• Exercise
Put the lines from the one with "Click the green plus add-project icon" up to and including the one with "click(x=273, y=388)" into a Markdown table with the columns Row and Line, numbering each row and leaving out blank lines.
+++++
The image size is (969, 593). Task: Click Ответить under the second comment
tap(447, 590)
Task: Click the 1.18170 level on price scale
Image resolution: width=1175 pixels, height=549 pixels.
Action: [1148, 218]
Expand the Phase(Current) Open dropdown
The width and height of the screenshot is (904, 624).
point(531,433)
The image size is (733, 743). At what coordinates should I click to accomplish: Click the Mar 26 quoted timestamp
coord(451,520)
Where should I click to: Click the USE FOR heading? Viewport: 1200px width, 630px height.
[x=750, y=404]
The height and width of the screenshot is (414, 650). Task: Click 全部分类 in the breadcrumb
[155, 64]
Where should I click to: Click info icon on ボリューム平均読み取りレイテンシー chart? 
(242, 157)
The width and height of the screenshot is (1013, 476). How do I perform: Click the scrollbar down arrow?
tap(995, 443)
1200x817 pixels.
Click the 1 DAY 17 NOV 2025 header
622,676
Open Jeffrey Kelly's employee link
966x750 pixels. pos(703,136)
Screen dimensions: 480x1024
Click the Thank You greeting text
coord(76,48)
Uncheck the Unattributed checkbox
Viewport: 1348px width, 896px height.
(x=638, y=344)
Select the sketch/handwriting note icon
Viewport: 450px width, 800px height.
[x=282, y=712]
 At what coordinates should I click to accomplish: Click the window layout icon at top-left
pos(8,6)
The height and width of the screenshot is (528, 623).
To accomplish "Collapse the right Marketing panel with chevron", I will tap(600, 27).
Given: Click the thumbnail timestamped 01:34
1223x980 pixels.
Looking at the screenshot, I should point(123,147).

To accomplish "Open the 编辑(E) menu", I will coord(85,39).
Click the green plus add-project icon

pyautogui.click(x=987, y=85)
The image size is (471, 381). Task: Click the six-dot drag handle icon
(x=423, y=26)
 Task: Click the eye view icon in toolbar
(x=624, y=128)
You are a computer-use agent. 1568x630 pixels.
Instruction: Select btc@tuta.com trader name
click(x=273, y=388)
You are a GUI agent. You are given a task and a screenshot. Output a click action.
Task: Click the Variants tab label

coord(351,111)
+++++
• Solution to this exercise
| Row | Line |
|---|---|
| 1 | Click the green plus add-project icon |
| 2 | pyautogui.click(x=987, y=85) |
| 3 | The image size is (471, 381). Task: Click the six-dot drag handle icon |
| 4 | (x=423, y=26) |
| 5 |  Task: Click the eye view icon in toolbar |
| 6 | (x=624, y=128) |
| 7 | You are a computer-use agent. 1568x630 pixels. |
| 8 | Instruction: Select btc@tuta.com trader name |
| 9 | click(x=273, y=388) |